Scottish Gig Highlights – January 2015

Preview by Kate Pasola | 01 Jan 2015

Right, enough’s enough. If you insist on validating the passing of yet another twelve months by making a resolution to be less of a shithead this year, at least do it properly. Close the paleo-diet and yoga pants tabs you’ve got open (seriously, who’re you fooling), and start flexing your eardrums instead. Here’s the January roll call:

First up, Bad Luck at King Tut’s – appearing as part of the venue's annual New Year's Revolution, for which you can find full listings at the back of the mag – on 15 Jan. All loose-lipped vocal overlaps and sullen guitar solos, they’re a glowering guilty pleasure who’ll catapult you back to the days of scribbling love hearts on physics folders and being unjustly detained for wearing converse to school. Supporting are fellow gorgeous noise-makers ShnarffShnarff, Pinact and Twin Mirrors, so you’ll get a cross-section of stompy alt-rock, psych-punk and resplendently shouty stuff. Y’welcome!

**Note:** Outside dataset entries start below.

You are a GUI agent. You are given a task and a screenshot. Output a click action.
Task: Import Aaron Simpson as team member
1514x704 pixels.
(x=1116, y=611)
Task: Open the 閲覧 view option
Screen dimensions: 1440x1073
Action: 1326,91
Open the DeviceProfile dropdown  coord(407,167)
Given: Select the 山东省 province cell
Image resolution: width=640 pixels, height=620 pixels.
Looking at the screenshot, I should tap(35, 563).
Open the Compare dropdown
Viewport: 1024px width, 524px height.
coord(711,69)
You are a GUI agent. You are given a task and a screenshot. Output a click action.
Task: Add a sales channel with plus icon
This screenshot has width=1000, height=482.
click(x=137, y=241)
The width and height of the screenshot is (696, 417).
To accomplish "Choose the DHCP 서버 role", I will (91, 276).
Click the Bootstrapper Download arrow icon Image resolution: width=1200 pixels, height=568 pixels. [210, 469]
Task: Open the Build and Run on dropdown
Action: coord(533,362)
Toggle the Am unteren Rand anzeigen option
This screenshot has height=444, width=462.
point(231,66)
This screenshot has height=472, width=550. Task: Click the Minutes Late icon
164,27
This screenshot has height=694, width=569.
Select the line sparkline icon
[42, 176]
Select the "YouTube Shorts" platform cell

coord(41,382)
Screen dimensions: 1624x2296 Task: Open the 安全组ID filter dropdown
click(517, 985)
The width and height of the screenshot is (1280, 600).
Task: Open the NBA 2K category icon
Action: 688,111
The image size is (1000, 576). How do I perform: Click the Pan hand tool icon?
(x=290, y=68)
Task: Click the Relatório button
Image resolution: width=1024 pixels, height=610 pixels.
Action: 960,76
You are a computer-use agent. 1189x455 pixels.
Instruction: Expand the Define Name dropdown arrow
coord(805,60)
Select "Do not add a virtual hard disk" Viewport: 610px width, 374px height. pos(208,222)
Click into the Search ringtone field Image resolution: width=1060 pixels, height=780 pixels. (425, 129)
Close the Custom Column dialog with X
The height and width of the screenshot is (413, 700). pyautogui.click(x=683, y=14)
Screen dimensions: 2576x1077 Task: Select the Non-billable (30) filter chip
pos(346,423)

A few days later, Glasgow Art School welcomes J Mascis, a man of mythically flaxen hair and divine tuneful musings to match. Tied to a Star, released last summer, is a sparkling, rotating bundle of smoky vocals, flurrying acoustic guitar and lonely but lovely lyricism. Have a deek for yourself on 19 Jan.

Those comfiest with country can also look forward to First Aid Kit – AKA Johanna and Klara Söderberg – this month. Folkier than ceilidh in a cornfield, the sisters will be breezing into Edinburgh Usher Hall on 19 Jan and bringing with them the dusty delights of their 2014 release Stay Gold. Catch them before they steal away for the Swedish chapter of their tour in February.

Mark Lanegan’s earthquake-inducing rasp will be filling O2 ABC on 20 Jan, when he’s joined by a full band to perform tracks from a discography which spirals down to his stripped back 1990 Sub Pop solo debut, The Winding Sheet. A Krautrock-inspired rusty-electro influence resurfaced this year when the band dropped Phantom Radio in October. Sampling most of the drums for the record on a mobile app, Lanegan is intent on exploiting the evolution of music technology in his prolific creation of soul-searching treasures – and we’re quite happy to sit tight and watch that unfold.

Another jackpot-hitting LP from autumn 2014, just two years after her stratospherically popular debut Devotion, Jessie Ware’s rested and ready to explore the globe's stages once more. Her latest album Tough Love was the product of post-tour exhaustion, unravelling from a single track written in New York about heartpains of the past. With strikingly arranged new material which succeeds in shrugging off the SBTRKT sidekick visage, Ware is not one to be overlooked. Edinburgh Queen’s Hall is the place to witness her evolution live on 23 Jan.  


DO NOT MISS: Neneh Cherry with RocketNumberNine, SWG3, 30 Jan

Neneh Cherry, the soul-simmering sass merchant who’s held rule of the funk-rap throne with the likes of Salt-N-Pepa and successors like Missy Elliot pays us a rare visit, and good grief is it a welcome return.

Featuring viciously fresh production from Kieran Hebden (Four Tet), last April's comeback LP Blank Project is a chromium alchemy of genres; trickling between trappy and funky, tribal and ambient. Cherry’s definitely back, and still so cool there’s a chill-blains hazard attached. Get re-initiated as she makes her first onstage appearance in these parts since 2005.